Fetullahçı Terör Örgütü/Paralel Devlet Yapılanması’nın (FETÖ/PDY) “Selam Tevhid” soruşturmasında kumpas yaptığına ilişkin yürütülen soruşturma kapsamında, o dönemde görev yapan 54 hakim ve savcı hakkında hazırlanan iddianame, önceki gün Bakırköy 2. Ağır Ceza Mahkemesi tarafından kabul edildi. İddianamede çözüm süreci kapsamında çalışan MİT yetkililerinin PKK ile irtibatlandırılmaya çalışıldığı anlatılırken, “MİT Müsteşarı Hakan Fidan’ın da mesnetsiz biçimde terörle ilişkilendirildiği ve 17 Aralık 2013 tarihi itibarıyla hakkında gözaltı işlemi uygulanmasının planlandığı” kaydedildi.

Eşzamanlı soruşturma
Başsavcıvekili Ömer Faruk Aydıner tarafından hazırlanan iddianamede ilginç tespitlerde de bulunuldu. Tahran Deklarasyonu’nu imzalayan Brezilya’da da 2008’de başlatılan bir soruşturma olduğu ve bu soruşturmanın 2011 yılına kadar genişletilerek, devlet başkanlarını da içine alan bir yolsuzluk soruşturmasına çevrildiği anlatıldı. Brezilya ile aynı zamanda Türkiye’de de 2010 yılında “Sözde Kudüs Ordusu Terör Örgütü” soruşturmasının başladığı ve bağlantılı olduğu 17 Aralık soruşturmasıyla beraber üst düzey devlet görevlilerin hedef alan kurgusal bir çalışmaya dönüştürüldüğü anlatıldı.
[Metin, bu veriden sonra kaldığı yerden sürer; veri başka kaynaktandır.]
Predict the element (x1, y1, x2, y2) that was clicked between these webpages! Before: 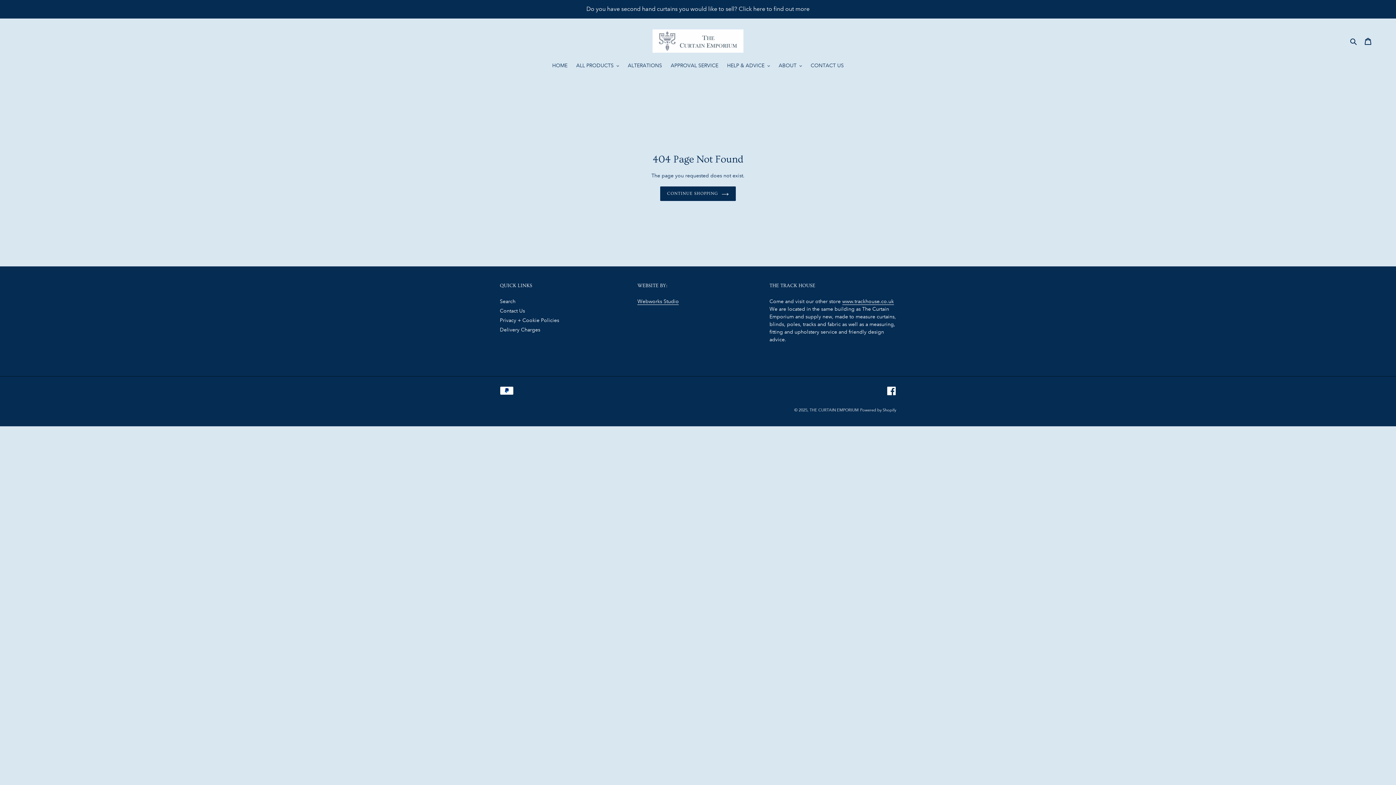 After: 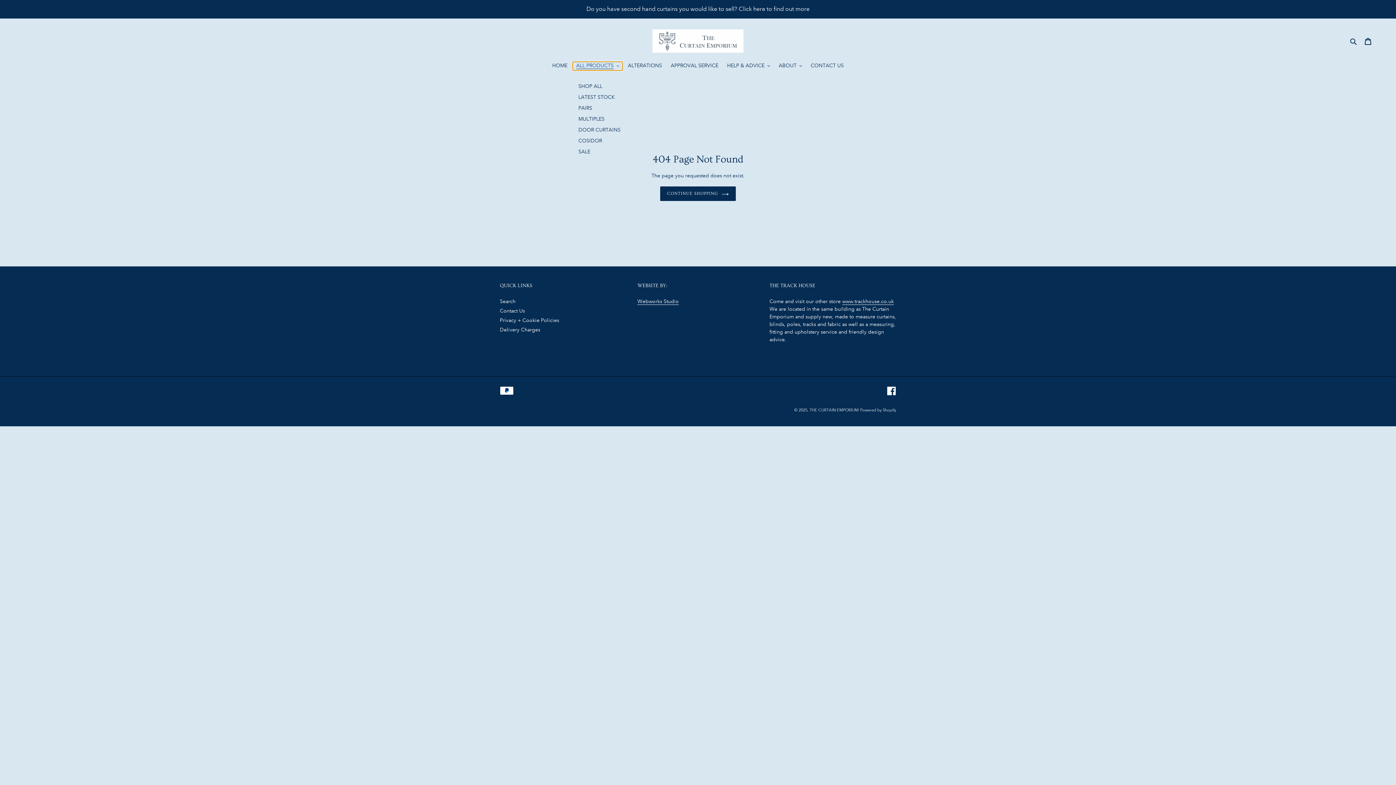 Action: label: ALL PRODUCTS bbox: (572, 61, 622, 70)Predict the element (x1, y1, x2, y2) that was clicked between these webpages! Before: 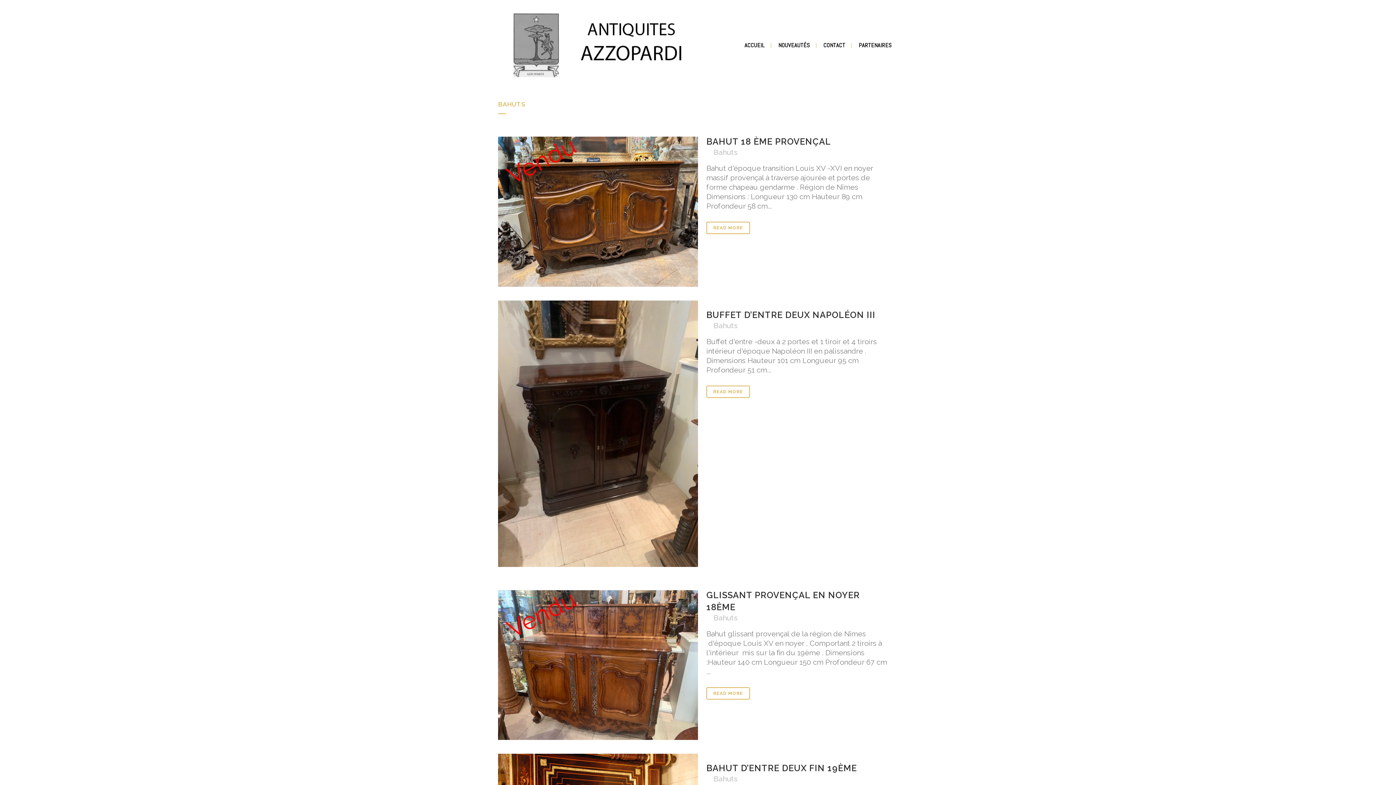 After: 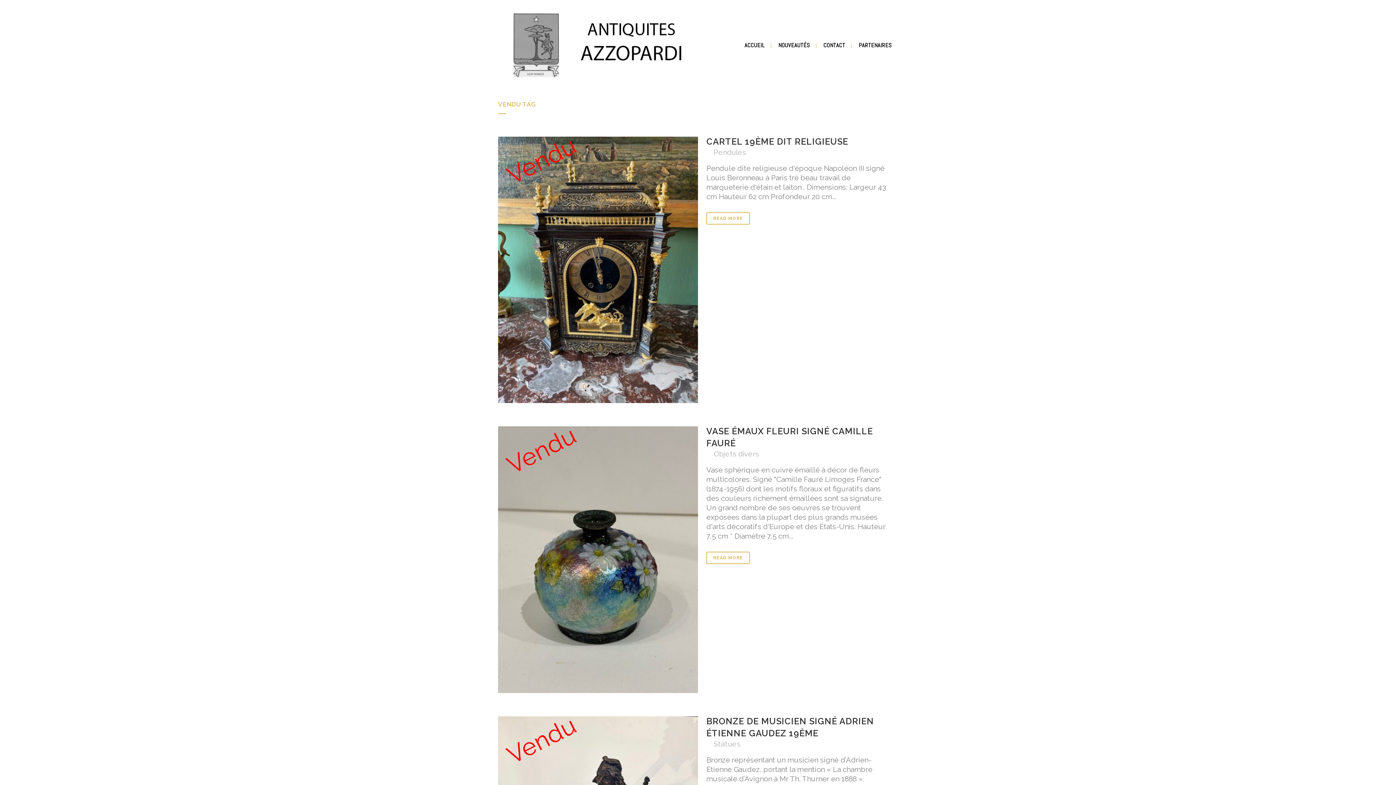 Action: bbox: (502, 584, 580, 643) label: VenduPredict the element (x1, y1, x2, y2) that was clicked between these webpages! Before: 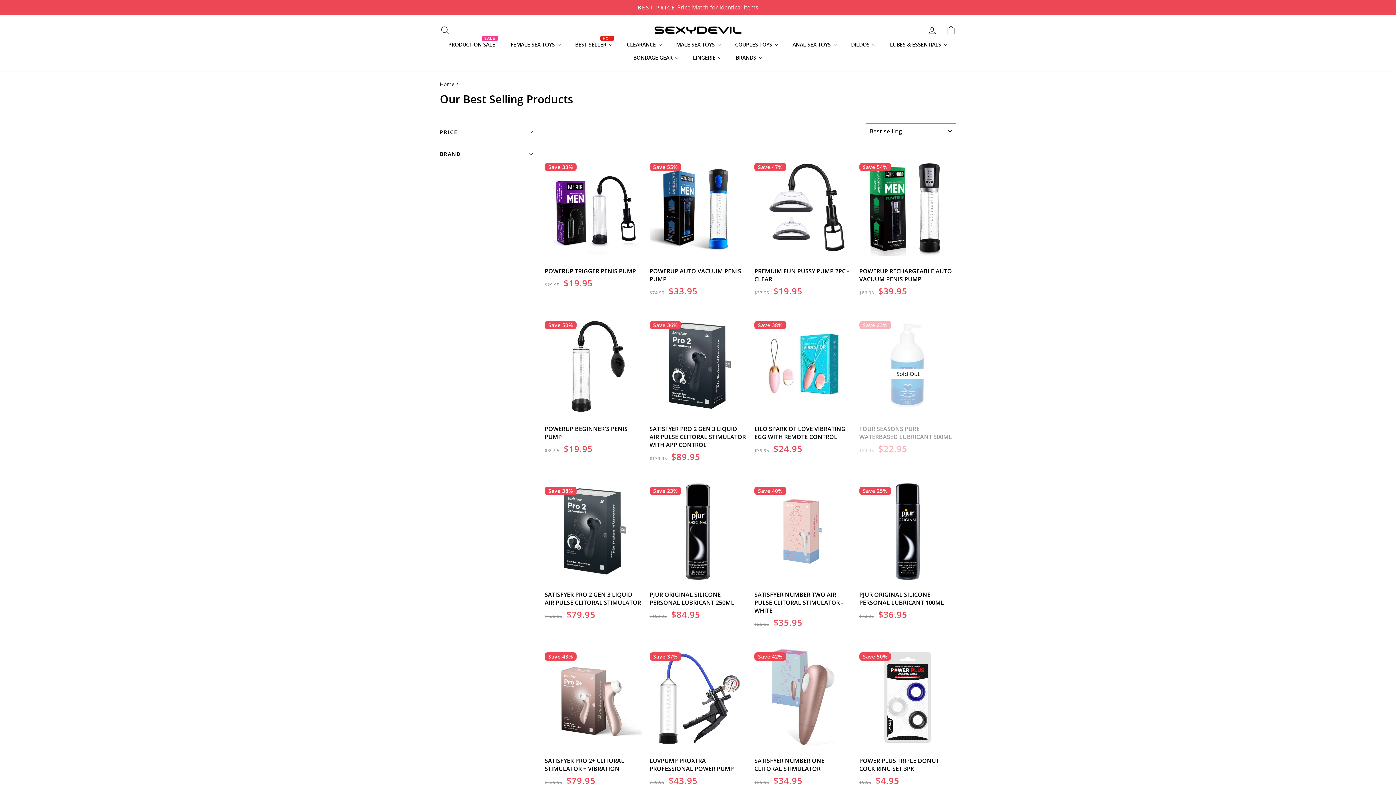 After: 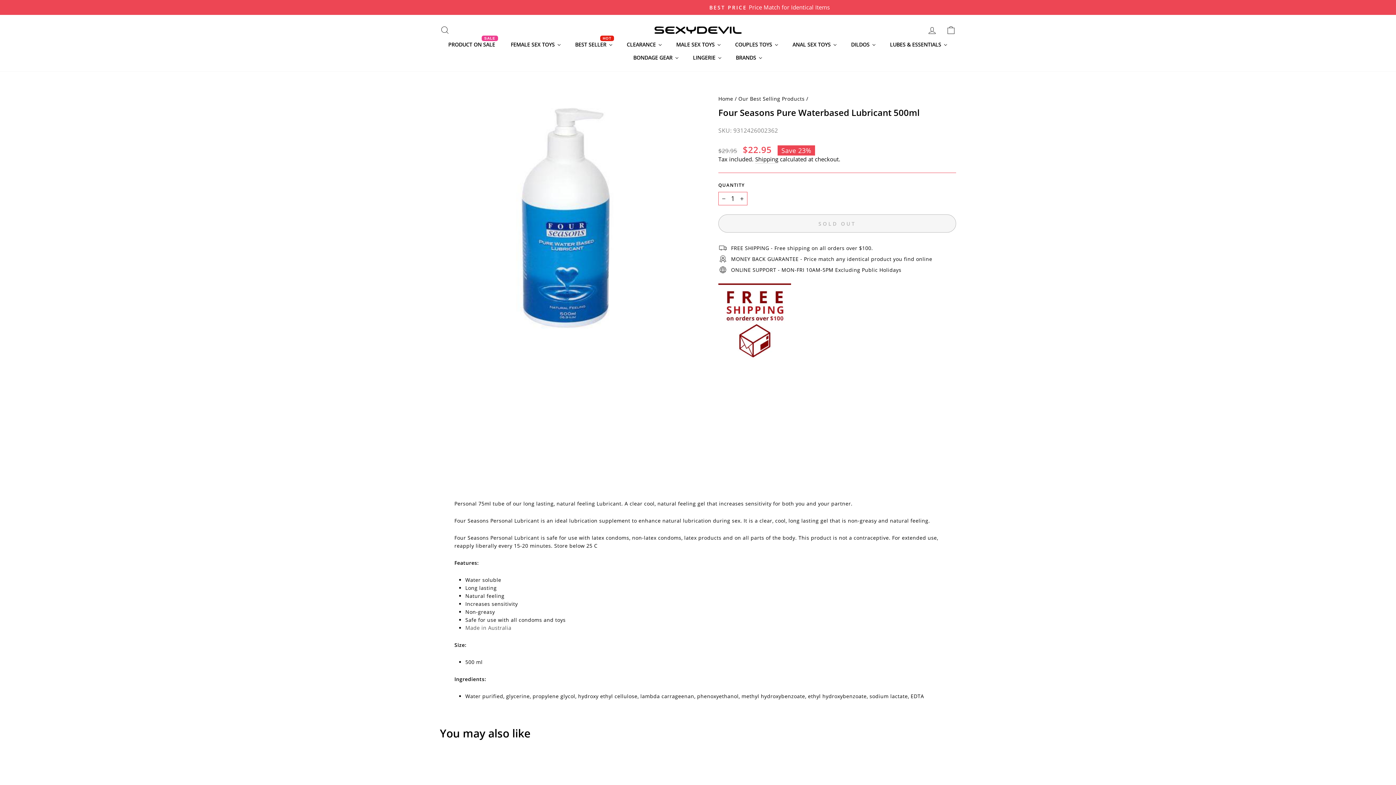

2013 yılında başlayan Gezi Parkı eylemleri ile eş zamanlı olarak Brezilya’da da aynı büyüklükte kitlesel protesto eylemlerinin yapıldığı anlatıldı. Türkiye’deki 17-25 Aralık soruşturmalarından 3 ay sonra Brezilya’da da operasyon yapıldığı anlatılan iddianamede, “Aynen Türkiye’de olduğu gibi işadamlarından başlanarak devlet yetkililerine doğru yönelen bir seyir izlediği anlaşılmaktadır... Girişim Türkiye’de amacına ulaşamamış, her iki soruşturmanın başlatılma gerekçelerinin aslında Türkiye, İran ve Brezilya arasında yürütülen ve ‘Tahran Deklarasyonu’ adıyla anılan 17 Mayıs 2010 tarihli anlaşma olduğu, anlaşmanın tarafları olan Türkiye Cumhuriyeti devletinin de dahil olduğu ülkelerin İsrail ve küresel güç odakları tarafından hedef alındığı anlaşılmıştır” ifadeleri kullanıldı.

İddianamede Fethullah Gülen ve Emre Uslu’nun konuşma ve yazılarının da İsrail merkezli yayınlarla uyumlu olduğuna dikkat çekildi.